• [About this task] Please copy out the entries below exactly, beginning with the line that contains "Open variable picker for second operand" and ending with the line that contains "You are a computer-use agent. The", and include nothing outside that span.

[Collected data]
◇ ◇ ◇ ◇ ◇

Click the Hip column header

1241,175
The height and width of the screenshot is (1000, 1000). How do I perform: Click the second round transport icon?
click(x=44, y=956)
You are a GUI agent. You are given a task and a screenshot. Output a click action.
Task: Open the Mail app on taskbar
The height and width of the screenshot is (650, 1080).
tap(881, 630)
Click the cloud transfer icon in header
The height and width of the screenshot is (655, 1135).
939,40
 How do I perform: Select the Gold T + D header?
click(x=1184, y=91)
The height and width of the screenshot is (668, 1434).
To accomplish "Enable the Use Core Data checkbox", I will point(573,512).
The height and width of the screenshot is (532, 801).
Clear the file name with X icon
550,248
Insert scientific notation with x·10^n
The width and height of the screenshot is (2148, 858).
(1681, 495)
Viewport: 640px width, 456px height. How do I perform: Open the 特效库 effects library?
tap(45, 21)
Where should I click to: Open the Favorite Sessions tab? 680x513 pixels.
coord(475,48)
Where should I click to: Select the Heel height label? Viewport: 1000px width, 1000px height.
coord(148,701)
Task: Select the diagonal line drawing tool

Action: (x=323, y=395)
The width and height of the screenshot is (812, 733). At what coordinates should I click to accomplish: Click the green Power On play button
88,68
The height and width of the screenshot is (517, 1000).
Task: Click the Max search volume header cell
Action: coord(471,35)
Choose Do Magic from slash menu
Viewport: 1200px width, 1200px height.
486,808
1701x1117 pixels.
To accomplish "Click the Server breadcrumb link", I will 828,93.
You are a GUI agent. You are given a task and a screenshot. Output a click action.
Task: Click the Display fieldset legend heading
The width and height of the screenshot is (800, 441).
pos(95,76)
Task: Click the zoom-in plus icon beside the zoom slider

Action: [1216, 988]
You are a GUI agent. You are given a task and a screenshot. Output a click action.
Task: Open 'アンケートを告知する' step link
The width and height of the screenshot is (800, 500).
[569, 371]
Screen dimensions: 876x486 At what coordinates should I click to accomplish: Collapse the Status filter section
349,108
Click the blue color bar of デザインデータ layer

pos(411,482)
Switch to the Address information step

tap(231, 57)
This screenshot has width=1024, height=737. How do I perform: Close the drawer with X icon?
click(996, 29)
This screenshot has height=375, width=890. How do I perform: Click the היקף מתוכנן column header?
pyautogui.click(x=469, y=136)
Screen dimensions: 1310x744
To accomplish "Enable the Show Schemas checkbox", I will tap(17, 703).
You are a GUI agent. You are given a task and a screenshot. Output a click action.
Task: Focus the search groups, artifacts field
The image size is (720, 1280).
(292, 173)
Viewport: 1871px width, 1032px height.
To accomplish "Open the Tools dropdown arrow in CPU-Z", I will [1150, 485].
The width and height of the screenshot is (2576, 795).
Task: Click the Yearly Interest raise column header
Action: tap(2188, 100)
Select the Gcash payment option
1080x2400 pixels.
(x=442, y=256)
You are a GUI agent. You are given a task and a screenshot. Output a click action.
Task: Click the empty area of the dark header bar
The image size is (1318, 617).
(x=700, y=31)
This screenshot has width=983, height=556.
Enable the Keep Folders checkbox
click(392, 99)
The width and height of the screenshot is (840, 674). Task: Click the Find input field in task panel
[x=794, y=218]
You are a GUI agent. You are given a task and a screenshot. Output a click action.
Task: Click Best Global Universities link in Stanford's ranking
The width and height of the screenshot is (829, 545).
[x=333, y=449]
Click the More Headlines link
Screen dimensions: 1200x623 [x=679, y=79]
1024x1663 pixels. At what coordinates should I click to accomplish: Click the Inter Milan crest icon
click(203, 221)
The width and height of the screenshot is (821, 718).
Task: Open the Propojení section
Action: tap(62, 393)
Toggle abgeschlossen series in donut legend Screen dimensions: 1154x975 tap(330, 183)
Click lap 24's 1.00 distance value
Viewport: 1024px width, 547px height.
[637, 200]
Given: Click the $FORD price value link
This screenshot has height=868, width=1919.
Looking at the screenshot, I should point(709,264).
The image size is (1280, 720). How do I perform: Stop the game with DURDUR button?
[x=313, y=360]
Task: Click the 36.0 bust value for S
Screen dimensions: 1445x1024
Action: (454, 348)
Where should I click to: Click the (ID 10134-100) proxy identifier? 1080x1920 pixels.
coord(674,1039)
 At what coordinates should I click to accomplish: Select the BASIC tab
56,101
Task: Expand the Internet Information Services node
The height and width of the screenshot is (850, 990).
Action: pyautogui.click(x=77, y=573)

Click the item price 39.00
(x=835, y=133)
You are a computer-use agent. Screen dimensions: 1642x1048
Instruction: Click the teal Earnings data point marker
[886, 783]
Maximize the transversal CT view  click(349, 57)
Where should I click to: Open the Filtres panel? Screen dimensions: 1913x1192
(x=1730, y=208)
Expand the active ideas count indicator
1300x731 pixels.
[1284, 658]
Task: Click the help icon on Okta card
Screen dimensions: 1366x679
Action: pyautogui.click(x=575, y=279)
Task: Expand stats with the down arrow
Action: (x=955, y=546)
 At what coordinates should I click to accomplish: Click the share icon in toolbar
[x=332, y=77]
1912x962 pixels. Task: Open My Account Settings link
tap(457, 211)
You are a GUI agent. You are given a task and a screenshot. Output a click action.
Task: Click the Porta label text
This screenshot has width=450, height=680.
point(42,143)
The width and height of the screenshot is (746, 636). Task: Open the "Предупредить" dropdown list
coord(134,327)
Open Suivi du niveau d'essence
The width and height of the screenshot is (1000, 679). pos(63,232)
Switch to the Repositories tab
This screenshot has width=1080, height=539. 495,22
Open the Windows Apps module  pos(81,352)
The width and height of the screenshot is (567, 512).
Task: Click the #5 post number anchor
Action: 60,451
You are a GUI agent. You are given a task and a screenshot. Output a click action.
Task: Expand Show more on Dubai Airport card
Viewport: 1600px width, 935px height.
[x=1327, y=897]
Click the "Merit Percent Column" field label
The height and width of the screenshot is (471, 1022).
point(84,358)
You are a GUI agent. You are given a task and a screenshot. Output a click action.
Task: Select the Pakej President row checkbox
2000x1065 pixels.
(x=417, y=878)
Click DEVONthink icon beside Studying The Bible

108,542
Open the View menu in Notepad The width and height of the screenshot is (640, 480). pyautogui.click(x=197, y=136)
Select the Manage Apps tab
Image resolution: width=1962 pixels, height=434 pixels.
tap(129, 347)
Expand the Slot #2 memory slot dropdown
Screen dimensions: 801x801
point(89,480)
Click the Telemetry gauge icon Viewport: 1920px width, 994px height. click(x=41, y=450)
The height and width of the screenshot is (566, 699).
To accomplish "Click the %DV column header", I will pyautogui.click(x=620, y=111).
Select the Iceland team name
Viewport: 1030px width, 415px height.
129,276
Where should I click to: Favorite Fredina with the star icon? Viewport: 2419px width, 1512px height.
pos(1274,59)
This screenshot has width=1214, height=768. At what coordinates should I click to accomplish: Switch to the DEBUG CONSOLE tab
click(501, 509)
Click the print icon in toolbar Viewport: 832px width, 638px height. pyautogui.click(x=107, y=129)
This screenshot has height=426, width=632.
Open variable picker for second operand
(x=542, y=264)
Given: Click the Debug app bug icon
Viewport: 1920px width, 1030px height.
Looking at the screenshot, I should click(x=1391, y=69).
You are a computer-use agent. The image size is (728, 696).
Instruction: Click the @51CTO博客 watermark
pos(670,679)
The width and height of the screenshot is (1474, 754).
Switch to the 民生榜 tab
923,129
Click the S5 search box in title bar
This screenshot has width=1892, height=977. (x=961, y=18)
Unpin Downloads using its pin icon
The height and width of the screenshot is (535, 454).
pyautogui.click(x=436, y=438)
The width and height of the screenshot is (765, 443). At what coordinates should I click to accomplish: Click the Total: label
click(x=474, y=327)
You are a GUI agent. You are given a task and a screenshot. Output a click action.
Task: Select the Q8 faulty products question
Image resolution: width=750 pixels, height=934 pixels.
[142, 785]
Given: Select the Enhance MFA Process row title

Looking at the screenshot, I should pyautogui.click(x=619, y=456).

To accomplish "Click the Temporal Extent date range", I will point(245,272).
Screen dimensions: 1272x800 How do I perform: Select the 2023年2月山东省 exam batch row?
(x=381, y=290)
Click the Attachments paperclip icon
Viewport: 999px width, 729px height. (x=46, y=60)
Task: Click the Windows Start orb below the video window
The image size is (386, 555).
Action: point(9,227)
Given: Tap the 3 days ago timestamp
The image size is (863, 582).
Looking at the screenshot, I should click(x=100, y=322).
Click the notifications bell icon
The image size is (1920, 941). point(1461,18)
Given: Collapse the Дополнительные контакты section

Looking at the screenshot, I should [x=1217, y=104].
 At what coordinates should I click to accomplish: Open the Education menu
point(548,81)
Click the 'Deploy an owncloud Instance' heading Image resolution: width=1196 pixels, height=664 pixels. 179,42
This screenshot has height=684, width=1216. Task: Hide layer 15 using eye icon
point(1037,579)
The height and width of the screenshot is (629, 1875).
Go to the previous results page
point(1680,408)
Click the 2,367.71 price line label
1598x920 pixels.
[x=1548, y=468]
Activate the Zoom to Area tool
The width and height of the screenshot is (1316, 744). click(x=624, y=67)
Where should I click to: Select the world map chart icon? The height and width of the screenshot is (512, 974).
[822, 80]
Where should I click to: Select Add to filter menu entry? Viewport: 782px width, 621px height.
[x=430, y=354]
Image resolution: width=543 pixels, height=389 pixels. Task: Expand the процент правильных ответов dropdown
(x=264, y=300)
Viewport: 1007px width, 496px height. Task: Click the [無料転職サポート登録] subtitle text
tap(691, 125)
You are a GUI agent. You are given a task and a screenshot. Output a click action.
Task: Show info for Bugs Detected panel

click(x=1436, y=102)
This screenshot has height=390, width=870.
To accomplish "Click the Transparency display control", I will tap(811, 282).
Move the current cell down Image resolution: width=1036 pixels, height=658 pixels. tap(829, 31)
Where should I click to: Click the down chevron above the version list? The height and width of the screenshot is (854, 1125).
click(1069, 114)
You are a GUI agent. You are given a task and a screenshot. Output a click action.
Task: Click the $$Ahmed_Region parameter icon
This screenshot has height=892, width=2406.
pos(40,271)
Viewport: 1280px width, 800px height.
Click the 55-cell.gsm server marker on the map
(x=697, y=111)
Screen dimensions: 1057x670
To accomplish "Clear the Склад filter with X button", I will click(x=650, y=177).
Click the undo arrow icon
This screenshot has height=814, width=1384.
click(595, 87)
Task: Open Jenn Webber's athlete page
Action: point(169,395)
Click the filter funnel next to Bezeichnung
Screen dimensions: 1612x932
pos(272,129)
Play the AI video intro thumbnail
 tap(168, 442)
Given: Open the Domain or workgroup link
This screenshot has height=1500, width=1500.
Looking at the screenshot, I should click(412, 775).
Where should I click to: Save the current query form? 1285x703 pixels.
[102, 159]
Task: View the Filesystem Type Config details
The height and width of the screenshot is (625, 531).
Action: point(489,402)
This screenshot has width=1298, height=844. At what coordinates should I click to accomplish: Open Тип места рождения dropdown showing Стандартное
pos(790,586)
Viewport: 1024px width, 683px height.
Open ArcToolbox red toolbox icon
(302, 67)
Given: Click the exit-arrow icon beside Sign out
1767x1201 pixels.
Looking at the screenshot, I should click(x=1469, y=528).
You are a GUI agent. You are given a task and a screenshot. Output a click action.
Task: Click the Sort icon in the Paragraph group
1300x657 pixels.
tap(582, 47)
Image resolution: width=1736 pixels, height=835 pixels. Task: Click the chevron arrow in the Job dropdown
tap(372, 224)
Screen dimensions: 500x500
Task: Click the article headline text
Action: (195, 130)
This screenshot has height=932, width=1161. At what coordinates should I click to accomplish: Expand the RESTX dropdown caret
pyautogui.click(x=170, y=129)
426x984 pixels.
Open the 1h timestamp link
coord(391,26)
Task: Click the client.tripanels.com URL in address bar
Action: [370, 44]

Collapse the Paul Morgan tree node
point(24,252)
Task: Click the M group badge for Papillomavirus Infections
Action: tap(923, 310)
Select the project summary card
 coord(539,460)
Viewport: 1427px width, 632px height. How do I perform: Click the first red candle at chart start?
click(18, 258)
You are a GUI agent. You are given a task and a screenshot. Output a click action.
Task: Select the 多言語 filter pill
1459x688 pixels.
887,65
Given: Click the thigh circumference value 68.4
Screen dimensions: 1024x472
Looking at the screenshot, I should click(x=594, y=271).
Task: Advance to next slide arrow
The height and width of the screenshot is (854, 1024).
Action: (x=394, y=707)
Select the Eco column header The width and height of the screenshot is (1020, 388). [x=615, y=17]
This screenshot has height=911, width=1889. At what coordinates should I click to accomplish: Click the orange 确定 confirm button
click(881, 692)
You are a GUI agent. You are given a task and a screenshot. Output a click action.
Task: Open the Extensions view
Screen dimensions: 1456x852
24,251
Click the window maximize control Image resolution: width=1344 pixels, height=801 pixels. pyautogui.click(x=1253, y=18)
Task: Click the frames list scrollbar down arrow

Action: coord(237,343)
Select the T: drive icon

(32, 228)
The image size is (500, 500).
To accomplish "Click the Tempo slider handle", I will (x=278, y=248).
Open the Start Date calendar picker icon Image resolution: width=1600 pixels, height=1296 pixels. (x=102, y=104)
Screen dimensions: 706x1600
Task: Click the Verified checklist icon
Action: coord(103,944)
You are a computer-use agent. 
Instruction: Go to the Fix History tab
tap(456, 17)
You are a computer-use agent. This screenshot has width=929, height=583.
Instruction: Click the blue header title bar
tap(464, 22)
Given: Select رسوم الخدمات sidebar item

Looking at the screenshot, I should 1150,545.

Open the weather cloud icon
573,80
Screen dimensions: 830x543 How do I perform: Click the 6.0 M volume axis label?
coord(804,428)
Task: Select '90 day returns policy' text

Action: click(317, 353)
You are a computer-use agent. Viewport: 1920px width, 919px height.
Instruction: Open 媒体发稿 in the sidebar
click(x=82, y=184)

◇ ◇ ◇ ◇ ◇

• [Answer below]
Open variable picker for second operand
(x=542, y=264)
Given: Click the Debug app bug icon
Viewport: 1920px width, 1030px height.
Looking at the screenshot, I should click(x=1391, y=69).
You are a computer-use agent. The image size is (728, 696).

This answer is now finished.